CRD making changes to Hartland landfill

When the CRD launched its public consultation regarding its 15-point strategy on solid waste management it focused on reduce, reuse, recycle, and recover as its main principles. Most of these strategies make eminent sense.

The final strategy, at the end of the document is labelled “Enhance Hartland disposal capacity.” Its subtexts mention “Review ban enforcement levels, subject to recycling market conditions; continue to operate Hartland Landfill using best practices; develop design options to maximize disposal capacity until 2100 and beyond; and continue to conduct research and investigate emerging technologies.” All quite benign to the untrained eye.

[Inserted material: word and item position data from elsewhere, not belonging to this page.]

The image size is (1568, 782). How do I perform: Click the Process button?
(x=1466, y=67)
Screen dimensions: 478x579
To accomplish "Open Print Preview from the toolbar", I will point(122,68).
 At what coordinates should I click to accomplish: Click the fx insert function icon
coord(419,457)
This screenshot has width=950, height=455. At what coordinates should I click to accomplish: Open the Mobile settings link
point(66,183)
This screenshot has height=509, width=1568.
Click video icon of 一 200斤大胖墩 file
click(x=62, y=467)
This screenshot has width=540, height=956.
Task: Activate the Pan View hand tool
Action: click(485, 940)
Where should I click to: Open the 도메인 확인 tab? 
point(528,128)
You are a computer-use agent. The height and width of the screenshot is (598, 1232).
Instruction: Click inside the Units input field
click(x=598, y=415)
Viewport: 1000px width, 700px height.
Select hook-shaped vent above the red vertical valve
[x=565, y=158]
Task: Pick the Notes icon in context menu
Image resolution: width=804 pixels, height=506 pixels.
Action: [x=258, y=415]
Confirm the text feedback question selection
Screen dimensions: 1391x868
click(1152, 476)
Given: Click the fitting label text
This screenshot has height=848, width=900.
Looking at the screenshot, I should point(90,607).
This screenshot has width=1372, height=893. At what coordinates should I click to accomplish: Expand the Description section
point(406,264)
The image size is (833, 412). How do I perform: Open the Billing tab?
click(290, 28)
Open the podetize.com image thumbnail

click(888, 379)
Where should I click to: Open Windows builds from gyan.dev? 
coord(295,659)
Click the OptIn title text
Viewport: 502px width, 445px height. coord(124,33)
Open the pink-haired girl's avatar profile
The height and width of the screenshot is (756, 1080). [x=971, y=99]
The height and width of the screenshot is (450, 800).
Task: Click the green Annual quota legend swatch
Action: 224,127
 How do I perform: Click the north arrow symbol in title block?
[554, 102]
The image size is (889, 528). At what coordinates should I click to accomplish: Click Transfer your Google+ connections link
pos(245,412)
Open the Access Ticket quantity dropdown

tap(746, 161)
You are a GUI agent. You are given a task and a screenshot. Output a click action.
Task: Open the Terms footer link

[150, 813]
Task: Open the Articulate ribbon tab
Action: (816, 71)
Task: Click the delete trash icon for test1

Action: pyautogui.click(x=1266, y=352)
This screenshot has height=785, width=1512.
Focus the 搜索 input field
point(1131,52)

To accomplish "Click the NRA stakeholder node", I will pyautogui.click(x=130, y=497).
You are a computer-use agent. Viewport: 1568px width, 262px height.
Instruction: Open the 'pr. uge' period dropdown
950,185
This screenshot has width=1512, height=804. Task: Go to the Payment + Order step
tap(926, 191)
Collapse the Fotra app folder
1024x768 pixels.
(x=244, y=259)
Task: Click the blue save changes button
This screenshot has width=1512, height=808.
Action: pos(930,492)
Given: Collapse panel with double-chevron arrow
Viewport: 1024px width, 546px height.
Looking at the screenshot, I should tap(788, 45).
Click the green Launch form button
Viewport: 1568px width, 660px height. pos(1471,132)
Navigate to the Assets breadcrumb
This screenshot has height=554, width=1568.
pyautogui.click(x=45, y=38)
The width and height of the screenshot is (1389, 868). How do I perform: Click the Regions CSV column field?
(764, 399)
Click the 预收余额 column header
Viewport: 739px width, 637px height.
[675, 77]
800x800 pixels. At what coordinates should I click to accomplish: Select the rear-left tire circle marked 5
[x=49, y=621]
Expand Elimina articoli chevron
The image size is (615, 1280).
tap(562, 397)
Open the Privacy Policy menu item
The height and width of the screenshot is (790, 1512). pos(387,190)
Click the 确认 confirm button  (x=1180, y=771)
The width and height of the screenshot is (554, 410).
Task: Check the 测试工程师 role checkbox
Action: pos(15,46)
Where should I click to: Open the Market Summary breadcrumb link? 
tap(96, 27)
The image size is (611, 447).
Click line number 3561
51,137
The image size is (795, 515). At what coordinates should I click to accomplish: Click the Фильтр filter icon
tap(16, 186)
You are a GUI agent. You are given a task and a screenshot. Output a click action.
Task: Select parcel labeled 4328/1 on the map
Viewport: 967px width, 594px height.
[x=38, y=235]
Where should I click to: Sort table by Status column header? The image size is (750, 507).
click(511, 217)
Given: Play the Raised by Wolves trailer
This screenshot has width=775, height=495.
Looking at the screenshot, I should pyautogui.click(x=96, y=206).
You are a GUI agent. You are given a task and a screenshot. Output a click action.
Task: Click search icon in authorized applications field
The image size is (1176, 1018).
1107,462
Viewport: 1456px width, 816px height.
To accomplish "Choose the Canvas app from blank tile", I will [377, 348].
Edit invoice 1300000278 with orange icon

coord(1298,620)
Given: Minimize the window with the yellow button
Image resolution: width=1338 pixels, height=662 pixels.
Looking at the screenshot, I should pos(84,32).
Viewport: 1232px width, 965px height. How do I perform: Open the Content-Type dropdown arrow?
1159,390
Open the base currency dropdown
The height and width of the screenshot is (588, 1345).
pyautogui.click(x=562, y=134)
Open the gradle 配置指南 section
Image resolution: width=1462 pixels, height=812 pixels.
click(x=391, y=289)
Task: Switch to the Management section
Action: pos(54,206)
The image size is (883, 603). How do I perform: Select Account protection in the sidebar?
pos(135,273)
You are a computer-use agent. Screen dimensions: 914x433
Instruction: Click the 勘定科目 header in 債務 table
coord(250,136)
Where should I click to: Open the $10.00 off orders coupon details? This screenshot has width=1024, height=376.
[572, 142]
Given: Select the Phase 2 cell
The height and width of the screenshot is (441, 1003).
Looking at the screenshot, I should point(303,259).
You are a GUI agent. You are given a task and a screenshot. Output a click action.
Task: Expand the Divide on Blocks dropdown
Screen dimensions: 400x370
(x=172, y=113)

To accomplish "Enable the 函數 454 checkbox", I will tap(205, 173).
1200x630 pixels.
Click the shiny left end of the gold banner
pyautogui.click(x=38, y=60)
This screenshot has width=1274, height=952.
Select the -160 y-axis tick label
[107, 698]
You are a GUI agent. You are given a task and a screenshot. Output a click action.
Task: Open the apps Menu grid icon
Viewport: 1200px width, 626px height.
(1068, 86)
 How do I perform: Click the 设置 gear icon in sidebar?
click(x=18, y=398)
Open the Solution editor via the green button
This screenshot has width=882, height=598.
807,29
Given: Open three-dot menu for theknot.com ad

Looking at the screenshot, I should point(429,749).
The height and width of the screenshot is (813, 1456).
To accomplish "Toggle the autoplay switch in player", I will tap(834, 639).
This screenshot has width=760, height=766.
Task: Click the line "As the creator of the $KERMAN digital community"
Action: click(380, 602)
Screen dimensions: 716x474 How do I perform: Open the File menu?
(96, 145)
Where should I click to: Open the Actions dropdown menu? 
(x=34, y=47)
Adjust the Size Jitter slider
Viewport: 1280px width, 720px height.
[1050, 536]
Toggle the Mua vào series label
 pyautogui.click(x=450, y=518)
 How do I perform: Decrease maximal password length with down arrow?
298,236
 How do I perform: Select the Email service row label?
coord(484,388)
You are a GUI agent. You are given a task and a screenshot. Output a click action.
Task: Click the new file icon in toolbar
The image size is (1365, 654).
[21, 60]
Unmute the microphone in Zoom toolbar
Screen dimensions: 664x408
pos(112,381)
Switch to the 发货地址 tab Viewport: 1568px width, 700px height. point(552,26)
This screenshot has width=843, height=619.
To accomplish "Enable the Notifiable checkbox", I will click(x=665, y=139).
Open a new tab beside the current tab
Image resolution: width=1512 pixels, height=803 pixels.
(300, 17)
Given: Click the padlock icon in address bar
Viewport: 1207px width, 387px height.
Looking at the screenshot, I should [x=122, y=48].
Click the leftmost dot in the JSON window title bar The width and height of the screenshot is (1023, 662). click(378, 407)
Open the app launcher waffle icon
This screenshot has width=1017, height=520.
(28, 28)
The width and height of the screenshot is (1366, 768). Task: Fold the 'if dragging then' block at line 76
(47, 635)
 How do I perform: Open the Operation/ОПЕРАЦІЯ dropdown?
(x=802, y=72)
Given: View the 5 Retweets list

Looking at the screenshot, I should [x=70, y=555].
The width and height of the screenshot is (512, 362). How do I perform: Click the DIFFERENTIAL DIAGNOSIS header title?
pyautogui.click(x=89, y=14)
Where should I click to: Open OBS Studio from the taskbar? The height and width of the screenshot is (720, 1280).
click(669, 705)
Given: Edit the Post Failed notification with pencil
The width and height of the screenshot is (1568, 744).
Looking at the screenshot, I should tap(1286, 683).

What most residents didn’t realize was that this was code for large-scale mining and quarrying at Hartland to dig a much bigger hole, in order to extend the life of the landfill from 2045, the date by which it is estimated it will be full if current disposal practices do not change, to the year 2100. Not only will there be blasting and quarrying, but unlike in the past, the aggregate removed will no longer be stored or used onsite. Instead it will be trucked from Hartland to projects around the region.

While the CRD has failed to date to provide any details as to how much rock will be removed, over how long a period or where it will be shipped to, a traffic study report that it commissioned estimated that rock removal would result in 12 trucks per hour (100 per day) each way using Willis Point Road. These heavy trucks will then trundle through parts of Saanich, possibly Central Saanich and other neighbouring municipalities, disturbing residents, causing excessive wear and tear on roads and emitting significant greenhouse gases. Indications are that this rock removal and shipping could last for years if not decades. The CRD has provided no information to clarify or contradict these estimates.

It doesn’t have to be that way. More aggressive waste reduction targets could be adopted, other measures like integrated resource management could be explored and alternate sites closer to the West Shore where most population growth is occurring, and thus where most waste growth will come from, could be established. Why blast a bigger hole into the side of Mt. Work, turning Hartland into the equivalent of a mine site and trucking rock off-site through Saanich while continuing to truck waste from the West Shore to Hartland? This is the least effective environmental and financial solution to the region’s long-term waste disposal challenge and puts a disproportionate burden on Saanich residents and other communities near to Hartland.